McD and other fast-food joints, along with midline joints like Applebee's are already moving to automation for ordering/payment in areas like Oregon and Seattle, where politicians have instituted workplace mandates that cost employers a lot of money. We'll be seeing a lot more of that as politicians with no business knowledge continue to pursue utopia.

T. D. said...

Max, you have been beating this drum of the lunacy of mandating wages for a long time.

People get confused about job creation. As Milton Friedman points out (http://www.hoover.org/research/case-free-trade) we could create all the jobs we want (e.g., digging holes and filling them up), but the real issue is creating jobs that produce products or services we are willing to pay for. If you make the cost of the product higher than the buyer is willing to pay, there is no sale unless the product is necessary to the buyer's life/well being. Then you in effect use extortion on the buyer.

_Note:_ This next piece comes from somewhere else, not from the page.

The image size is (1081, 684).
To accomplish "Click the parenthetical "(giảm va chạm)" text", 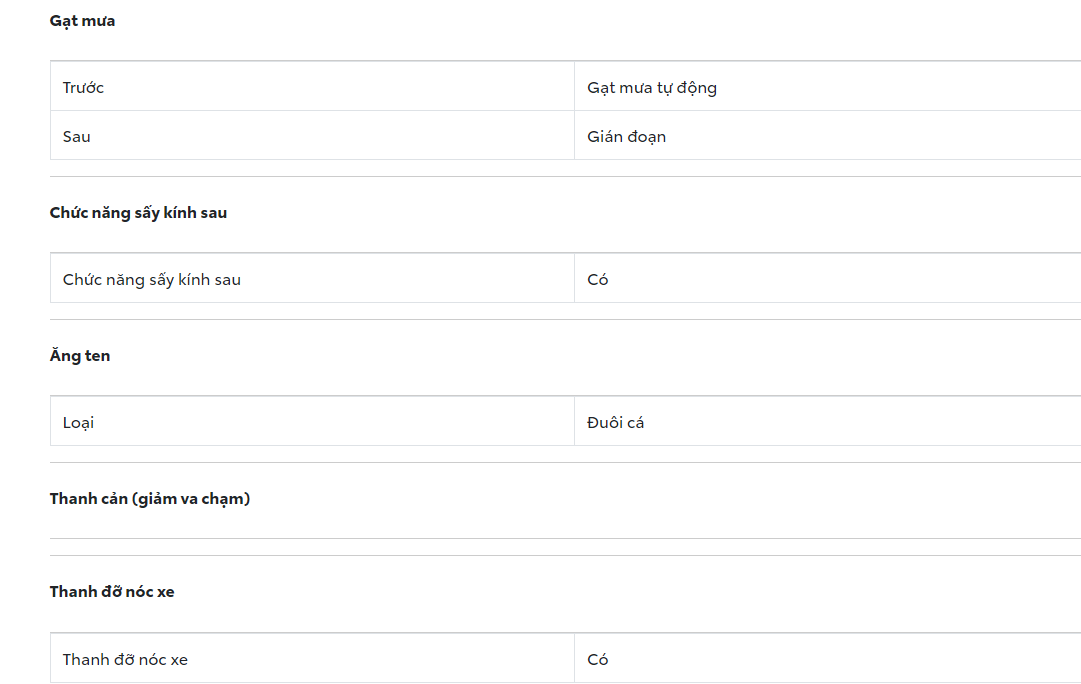I will pyautogui.click(x=191, y=499).
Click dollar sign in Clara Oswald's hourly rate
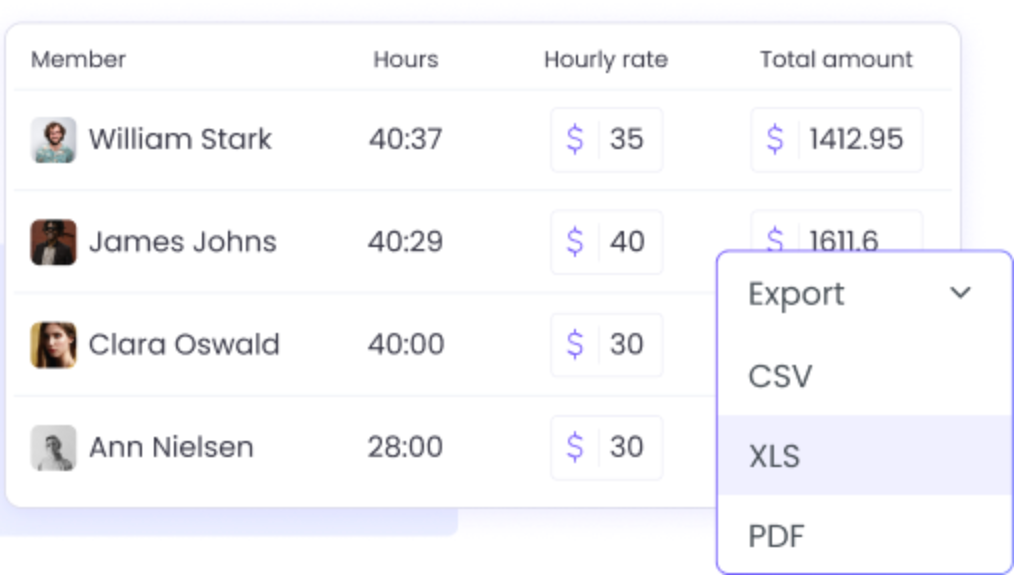 tap(575, 345)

On one hand you have the progressives who drive prices up via minimum wage laws. On the other you have nationalists who also drive prices up via keeping $20 to $25/hr jobs in the US (e.g., Carrier). The problem is that consumers are not willing to pay for $15/hr fastfood service or $20/hr air conditioners unless they are forced into it. Thus, automation is the long term end around for both types of wages mandated by law and getting consumers to buy the product/service.

Trump wants a 35% tax on items American companies produce abroad (https://twitter.com/realDonaldTrump/status/805380553008680961). The answer to that is to have an international division of your company that initially sets up its manufacturing units abroad. So, no initial jobs in the US and no moving jobs out of the US. Patterico points this out (http://www.redstate.com/patterico/2016/12/03/dumpkelloggs-trumps-threats-common/):

"Similarly, Trump, by telling companies that they will suffer consequences if they leave America, is going to cause some number of companies not to set up shop in the United States to begin with."

MAX Redline said...

Exactly right, TD. Ultimately, he stands to create more problems than he resolves if he followed through on his proposals. On the other hand, he's backed off of so many that I tend to view his approach as free-association rather than actual policy.

T. D. said...

Undoubtedly right, Max. Free-association means it can change at any moment. I'm assuming policy in all areas will change depending on who's on the other side of the desk talking. Sigh.